If you have been impacted by the coronavirus and unable to fill in your tax return, HMRC will waive fines for those who file their self-assessment tax return late.
The deadline has not been extended and will remain Sunday 31st January 2021. However, HMRC has said that it will accept COVID disruption as a reasonable excuse for missing the deadline.
Usually, taxpayers have to pay a £100 penalty even if there is not tax to pay.
If it’s delayed by three months, you may have to pay a penalty of £10 a day for a maximum of 90 days.
For payments late by six months, you’ll be fined 5% of the tax you owe or £300, whichever is greater.
This could rise even more if the delays are later than this – you can calculate how much your fine will be on the Gov.uk.
What constitutes a reasonable excuse?
This is the issue! It’s a bit vague. Is having to home school your kids a reasonable excuse? Getting COVID yourself? Having to pivot and work all the hours? We are not sure and HMRC will deal with it on a case by case basis.
You will have to appeal the fine
It is not a case of the fine being forgotten and ticking a box to say you were impacted by Coronavirus. The fines will be issued but you will be able to appeal them if you feel that COVID impacted your ability to submit a self-assessment return.
My advice? If you’re going to have to use time and energy to appeal, you may as well try and plough that time and energy into completing your tax return and getting it in on time.
Fines will not be waived if you are late paying your tax
This is the catch 22 here. So you can be late with your assessment, but if you have tax to pay and don’t pay that by Jan 31st, 2021, the fines stand. Unless you know you have no tax to pay for definite, you will need to complete your return to assess the tax that you owe. Catch 22, see?!

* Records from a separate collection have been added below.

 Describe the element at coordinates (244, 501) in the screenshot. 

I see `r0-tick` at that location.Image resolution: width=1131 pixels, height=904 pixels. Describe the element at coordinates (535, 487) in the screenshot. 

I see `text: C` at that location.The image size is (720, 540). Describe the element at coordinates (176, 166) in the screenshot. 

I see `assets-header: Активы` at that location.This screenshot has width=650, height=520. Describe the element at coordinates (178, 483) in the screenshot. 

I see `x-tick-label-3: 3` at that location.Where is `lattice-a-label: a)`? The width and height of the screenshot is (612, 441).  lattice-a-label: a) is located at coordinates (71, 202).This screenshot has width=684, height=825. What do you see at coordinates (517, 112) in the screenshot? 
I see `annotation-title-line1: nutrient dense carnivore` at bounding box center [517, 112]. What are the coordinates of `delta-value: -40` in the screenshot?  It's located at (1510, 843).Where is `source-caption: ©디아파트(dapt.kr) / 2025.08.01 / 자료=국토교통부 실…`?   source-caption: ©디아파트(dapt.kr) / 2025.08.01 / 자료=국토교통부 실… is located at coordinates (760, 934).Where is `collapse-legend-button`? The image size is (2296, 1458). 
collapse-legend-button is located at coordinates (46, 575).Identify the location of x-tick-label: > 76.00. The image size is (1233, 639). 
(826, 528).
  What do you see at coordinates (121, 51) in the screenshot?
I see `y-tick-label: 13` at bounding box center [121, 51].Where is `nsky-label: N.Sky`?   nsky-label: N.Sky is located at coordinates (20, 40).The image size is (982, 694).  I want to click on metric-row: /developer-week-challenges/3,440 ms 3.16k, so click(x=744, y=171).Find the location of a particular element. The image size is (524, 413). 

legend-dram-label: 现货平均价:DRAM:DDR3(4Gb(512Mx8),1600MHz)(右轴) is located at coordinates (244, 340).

You can’t waive a fine in advance
You can’t call HMRC and tell them you’ll be late, ticking you off the naughty tax list. It doesn’t work like that.
You’ll need to prove to HMRC you’ve been negatively impacted by coronavirus and that it has caused a delay in making the deadline AFTER the deadline has passed.
According to newspaper reports, a HMRC spokesperson said: “We want to encourage as many people as possible to file on time even if they can’t pay their tax straight away, but where a customer is unable to do so because of the impact of COVID-19 we will accept they have a reasonable excuse and cancel penalties, provided they manage to file as soon as possible after that.
“Support is in place for those who may struggle to pay with customers able to spread their payment liabilities of up to £30,000 over 12 months.”